Em segunda linha, na eventualidade de assim se não entender, colige a recorrente uma corte de razões de harmonia com as quais a sua responsabilidade, advinda do contrato de seguro outorgado entre ela e a entidade patronal do sinistrado – contrato esse celebrado no âmbito de um protocolo estabelecido entre a Desporto Seguro, mediadora dos clubes portugueses e seus associados e a mesma impugnante, protocolo em que se consignou que, em matéria de acidentes de trabalho dos jogadores profissionais, em caso de incapacidade permanente, para efeitos de cálculo de pensão, é considerada a grelha de comutação apensa a tal protocolo, tendo, como limite máximo, após os 35 anos do sinistrado, oito salários mínimos –, haveria de confinar-se ao quantitativo que a referida entidade patronal «transferiu» para a seguradora, ou seja, catorze vezes o montante correspondente a oito vezes o salário mínimo nacional mais elevado garantido para os trabalhadores por conta de outrem; e isso porque, continua a recorrente, um tal circunstancialismo é em tudo idêntico ao que decorre das situações em que as entidades patronais «transferem» para as seguradoras apenas parte do salário dos seus trabalhadores.

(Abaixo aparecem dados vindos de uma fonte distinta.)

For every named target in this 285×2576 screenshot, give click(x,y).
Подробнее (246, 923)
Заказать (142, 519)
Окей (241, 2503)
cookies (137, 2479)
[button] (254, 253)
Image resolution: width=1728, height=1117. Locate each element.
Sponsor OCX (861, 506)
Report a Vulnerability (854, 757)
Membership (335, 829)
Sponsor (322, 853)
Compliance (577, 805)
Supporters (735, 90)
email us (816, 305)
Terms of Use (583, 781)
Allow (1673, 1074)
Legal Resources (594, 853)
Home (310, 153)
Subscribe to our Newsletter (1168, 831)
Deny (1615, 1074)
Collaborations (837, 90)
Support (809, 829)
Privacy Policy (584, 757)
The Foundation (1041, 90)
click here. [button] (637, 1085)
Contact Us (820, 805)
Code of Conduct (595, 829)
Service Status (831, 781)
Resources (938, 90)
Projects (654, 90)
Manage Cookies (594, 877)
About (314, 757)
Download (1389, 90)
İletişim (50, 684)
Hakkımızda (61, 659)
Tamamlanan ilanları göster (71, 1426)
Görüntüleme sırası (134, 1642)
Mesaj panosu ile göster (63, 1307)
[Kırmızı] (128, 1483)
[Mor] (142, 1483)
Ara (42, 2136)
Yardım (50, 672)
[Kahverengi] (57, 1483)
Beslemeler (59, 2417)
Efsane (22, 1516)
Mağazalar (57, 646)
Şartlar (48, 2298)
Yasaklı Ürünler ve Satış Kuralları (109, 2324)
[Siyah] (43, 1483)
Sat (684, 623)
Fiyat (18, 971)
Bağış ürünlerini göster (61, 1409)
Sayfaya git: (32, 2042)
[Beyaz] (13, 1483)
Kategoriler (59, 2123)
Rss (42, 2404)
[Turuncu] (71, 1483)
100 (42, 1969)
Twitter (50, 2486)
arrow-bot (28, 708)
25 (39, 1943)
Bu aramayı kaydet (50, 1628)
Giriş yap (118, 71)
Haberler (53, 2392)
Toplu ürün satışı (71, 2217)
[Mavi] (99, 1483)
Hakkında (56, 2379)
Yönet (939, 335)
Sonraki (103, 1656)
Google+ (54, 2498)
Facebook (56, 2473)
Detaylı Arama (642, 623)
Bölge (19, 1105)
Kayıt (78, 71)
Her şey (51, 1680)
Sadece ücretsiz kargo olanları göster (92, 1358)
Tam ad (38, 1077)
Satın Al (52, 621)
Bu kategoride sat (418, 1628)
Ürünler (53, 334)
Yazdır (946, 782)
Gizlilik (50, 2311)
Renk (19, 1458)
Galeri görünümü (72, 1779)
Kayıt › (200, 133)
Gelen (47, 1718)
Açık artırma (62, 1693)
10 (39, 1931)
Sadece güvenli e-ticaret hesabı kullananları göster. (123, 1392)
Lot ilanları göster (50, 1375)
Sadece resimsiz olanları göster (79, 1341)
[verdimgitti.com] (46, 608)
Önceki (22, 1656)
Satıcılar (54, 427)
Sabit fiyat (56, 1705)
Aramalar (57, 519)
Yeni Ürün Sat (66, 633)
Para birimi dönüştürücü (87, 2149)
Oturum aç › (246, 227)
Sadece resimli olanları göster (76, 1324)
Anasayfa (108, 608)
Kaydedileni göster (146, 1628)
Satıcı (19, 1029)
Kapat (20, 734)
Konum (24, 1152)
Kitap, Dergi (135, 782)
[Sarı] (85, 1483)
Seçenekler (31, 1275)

Estas, pois, as questões que cumpre enfrentar.


3. Tendo o evento de que curam os autos ocorrido em 24 de Setembro de 2002, ao mesmo é aplicável o disposto na já citada Lei nº 100/97, sendo que, não obstante o autor, aquando daquela ocorrência, exercer, sob as ordens, direcção e fiscalização da primeira ré, as funções de futebolista, não são convocáveis, para a situação em espécie, as disposições insertas na Lei nº 8/2003, de 12 de Maio, cuja vigência se operou no sequente dia 13 e que só é aplicável aos acidentes surgidos após a sua entrada em vigor (cfr. artº 7º deste último corpo normativo).

Ora, no domínio daquela Lei nº 100/97 e do Decreto-Lei nº 143/99, que a primeira regulamentou, não se surpreendia qualquer disposição que, relativamente às incapacidades permanentes – sejam elas parciais ou absolutas (e estas, quer para o trabalho habitual, quer para todo e qualquer tipo de trabalho) –, impusesse qualquer ponderação quando em causa se postavam situações a que, comummente, se dá o epíteto de «profissões de desgaste rápido». Vale por dizer que, mesmo referentemente a tais situações, se aplicava o regime legal atinente às incapacidades permanentes de modo idêntico a quaisquer outros casos em que se verificasse um evento subsumível ao conceito de acidente de trabalho (definido no artº 6º da Lei nº 100/97 e no artº 6º do Decreto-Lei nº 143/99) e respectivas consequências, sendo de anotar que as exclusões constantes das alíneas a) e b) do nº 1 do artº 8º da mencionada Lei (que, de todo o modo, funcionam para retirar do âmbito aplicativo do diploma as situações aí contempladas), ao nelas se fazer reporte a serviços «de curta duração» e execução «de trabalhos de curta duração», não podem inserir na respectiva previsão as indicadas situações, pois que a primeira exige a prestação de serviços eventuais ou ocasionais a pessoas singulares em actividades que não têm por objecto exploração lucrativa, e a segunda pressupõe que a entidade a quem for prestado o serviço trabalhe habitualmente só ou com membros da sua família, chamando, para a auxiliar, acidentalmente, um ou mais trabalhadores.

Porventura por isso entendeu o legislador que, perante uma tal falta de previsão no ordenamento jurídico, se impunha adoptar as soluções normativas que vieram a ficar consagradas na Lei nº 8/2003 que, como se viu, não é aplicável ao caso em análise, como, aliás, reconhece a recorrente.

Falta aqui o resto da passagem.